● **Your task**: A verbatim transcription of the listing below is required, without its pictures.

* * *

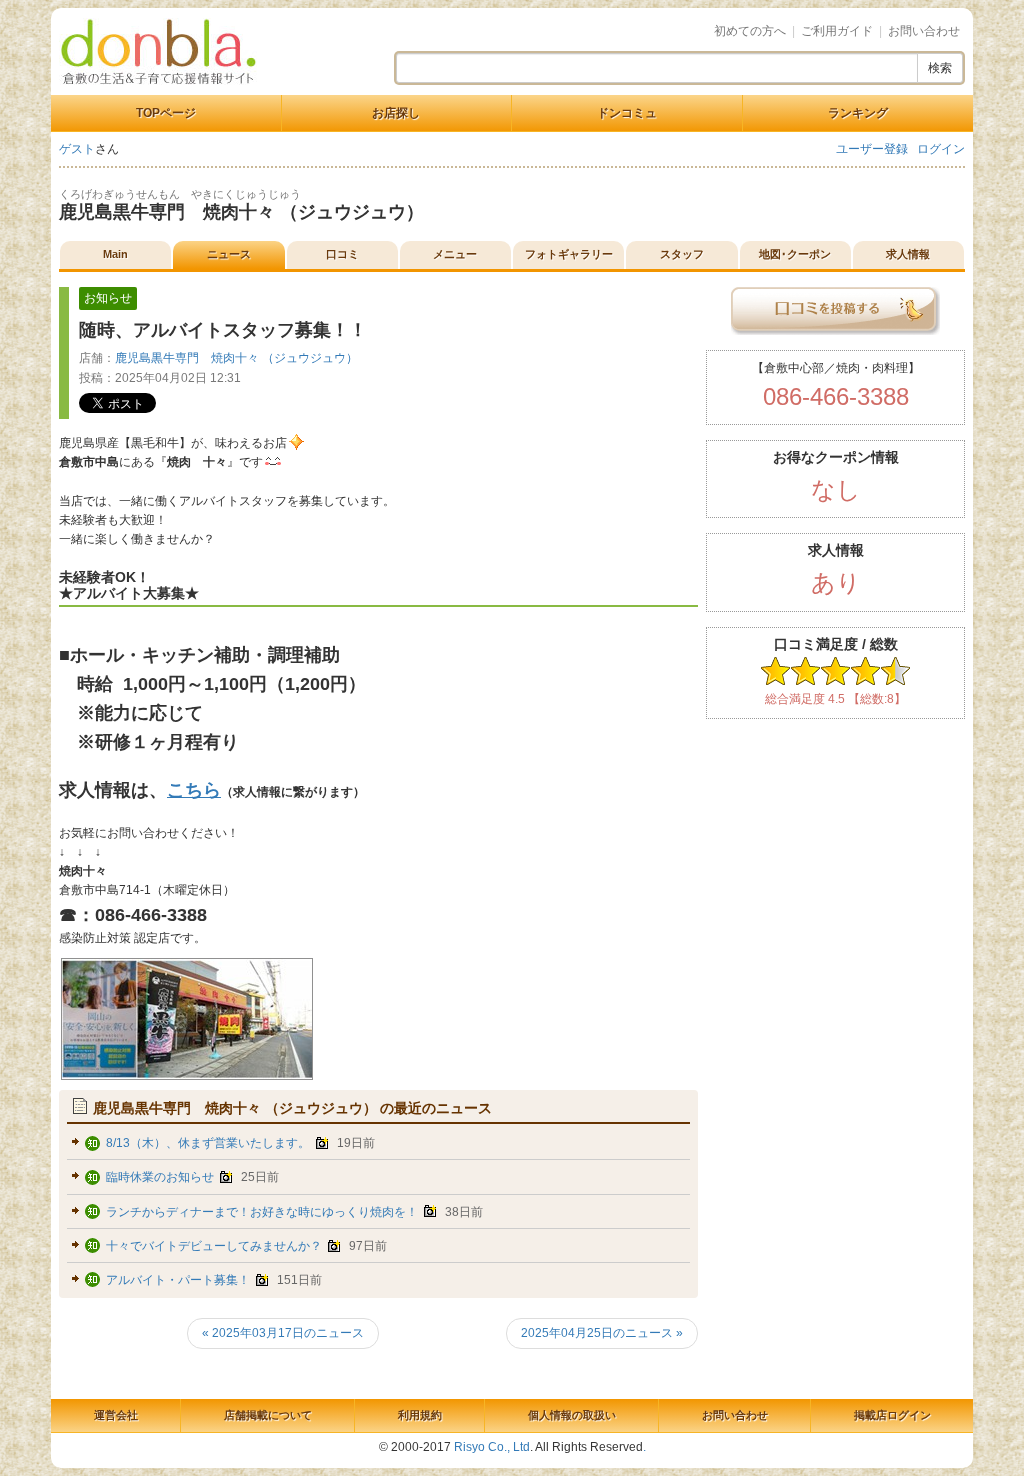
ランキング (858, 113)
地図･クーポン (795, 254)
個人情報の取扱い (572, 1415)
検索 (940, 68)
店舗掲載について (268, 1415)
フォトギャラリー (569, 254)
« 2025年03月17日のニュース (283, 1333)
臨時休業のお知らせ (160, 1177)
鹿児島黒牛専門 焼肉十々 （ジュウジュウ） (241, 212)
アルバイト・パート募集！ (178, 1280)
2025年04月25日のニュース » (602, 1333)
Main (115, 254)
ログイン (941, 149)
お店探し (396, 113)
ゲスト (77, 149)
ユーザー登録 (872, 149)
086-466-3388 (836, 396)
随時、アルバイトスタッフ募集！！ (223, 330)
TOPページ (166, 113)
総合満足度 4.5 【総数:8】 (835, 699)
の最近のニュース (292, 1108)
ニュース (229, 254)
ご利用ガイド (837, 31)
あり (836, 582)
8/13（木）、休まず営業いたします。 (208, 1143)
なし (836, 489)
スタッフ (682, 254)
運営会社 (116, 1415)
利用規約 (420, 1415)
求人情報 (908, 254)
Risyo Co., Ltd (492, 1447)
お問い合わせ (924, 31)
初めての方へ (750, 31)
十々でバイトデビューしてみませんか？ (214, 1246)
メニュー (455, 254)
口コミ (342, 254)
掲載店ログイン (892, 1415)
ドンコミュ (627, 113)
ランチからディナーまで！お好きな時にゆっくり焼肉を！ (262, 1212)
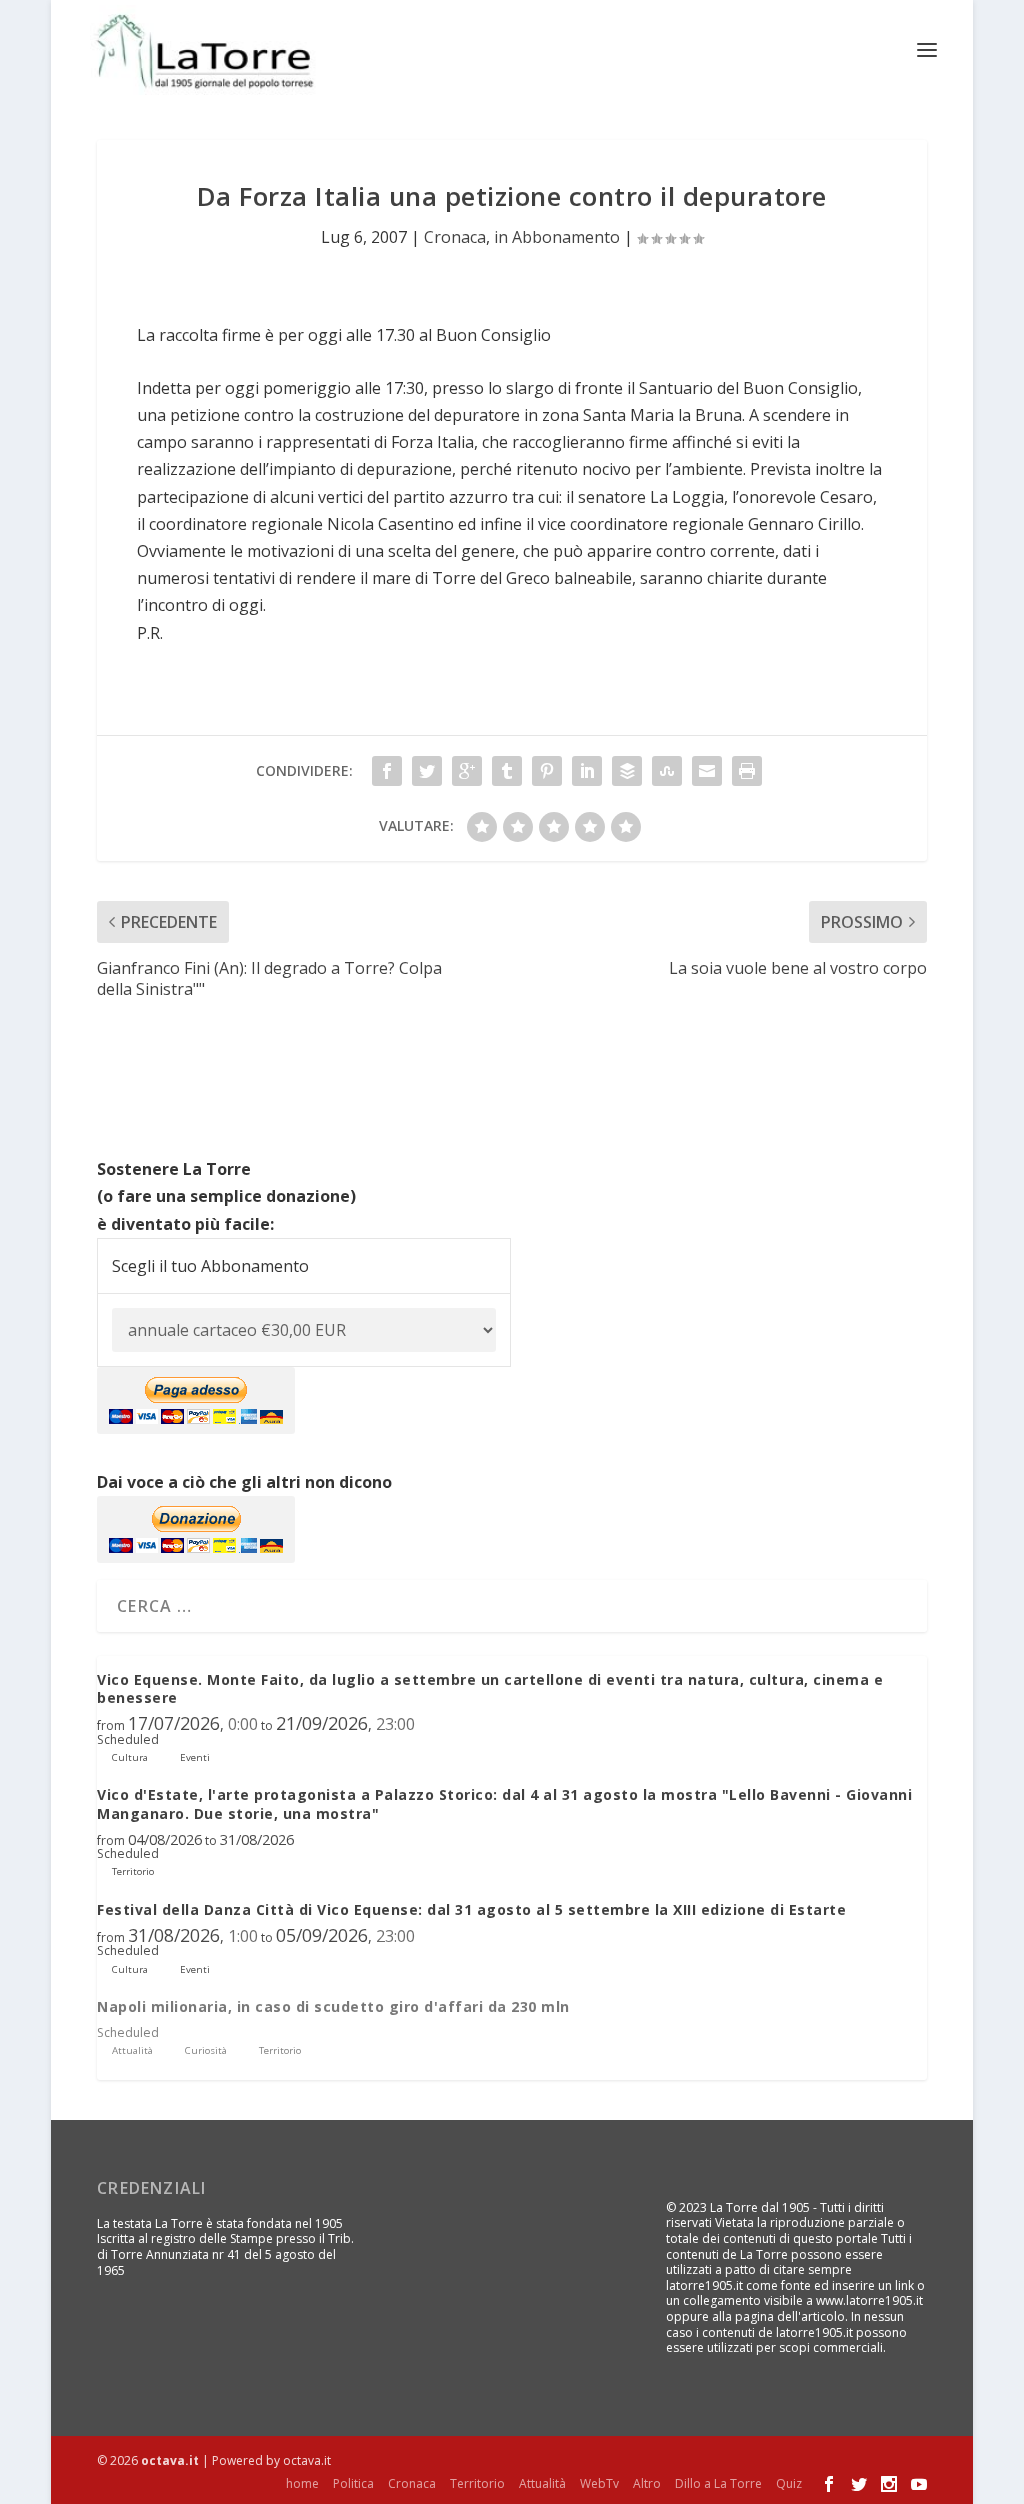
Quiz (789, 2483)
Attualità (542, 2483)
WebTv (599, 2483)
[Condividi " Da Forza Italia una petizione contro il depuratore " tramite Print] (747, 771)
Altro (647, 2483)
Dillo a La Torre (718, 2483)
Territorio (477, 2483)
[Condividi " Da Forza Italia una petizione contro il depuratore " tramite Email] (707, 771)
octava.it (170, 2460)
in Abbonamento (557, 237)
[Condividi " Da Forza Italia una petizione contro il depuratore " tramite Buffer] (627, 771)
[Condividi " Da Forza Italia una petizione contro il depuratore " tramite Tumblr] (507, 771)
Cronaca (455, 237)
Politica (353, 2483)
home (302, 2483)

* * *

● **Output for this task**:
ランキング (858, 113)
地図･クーポン (795, 254)
個人情報の取扱い (572, 1415)
検索 (940, 68)
店舗掲載について (268, 1415)
フォトギャラリー (569, 254)
« 2025年03月17日のニュース (283, 1333)
臨時休業のお知らせ (160, 1177)
鹿児島黒牛専門 焼肉十々 （ジュウジュウ） (241, 212)
アルバイト・パート募集！ (178, 1280)
2025年04月25日のニュース » (602, 1333)
Main (115, 254)
ログイン (941, 149)
お店探し (396, 113)
ゲスト (77, 149)
ユーザー登録 (872, 149)
086-466-3388 (836, 396)
随時、アルバイトスタッフ募集！！ (223, 330)
TOPページ (166, 113)
総合満足度 4.5 【総数:8】 (835, 699)
の最近のニュース (292, 1108)
ニュース (229, 254)
ご利用ガイド (837, 31)
あり (836, 582)
8/13（木）、休まず営業いたします。 (208, 1143)
なし (836, 489)
スタッフ (682, 254)
運営会社 (116, 1415)
利用規約 (420, 1415)
求人情報 (908, 254)
Risyo Co., Ltd (492, 1447)
お問い合わせ (924, 31)
初めての方へ (750, 31)
十々でバイトデビューしてみませんか？ (214, 1246)
メニュー (455, 254)
口コミ (342, 254)
掲載店ログイン (892, 1415)
ドンコミュ (627, 113)
ランチからディナーまで！お好きな時にゆっくり焼肉を！ (262, 1212)
Quiz (789, 2483)
Attualità (542, 2483)
WebTv (599, 2483)
[Condividi " Da Forza Italia una petizione contro il depuratore " tramite Print] (747, 771)
Altro (647, 2483)
Dillo a La Torre (718, 2483)
Territorio (477, 2483)
[Condividi " Da Forza Italia una petizione contro il depuratore " tramite Email] (707, 771)
octava.it (170, 2460)
in Abbonamento (557, 237)
[Condividi " Da Forza Italia una petizione contro il depuratore " tramite Buffer] (627, 771)
[Condividi " Da Forza Italia una petizione contro il depuratore " tramite Tumblr] (507, 771)
Cronaca (455, 237)
Politica (353, 2483)
home (302, 2483)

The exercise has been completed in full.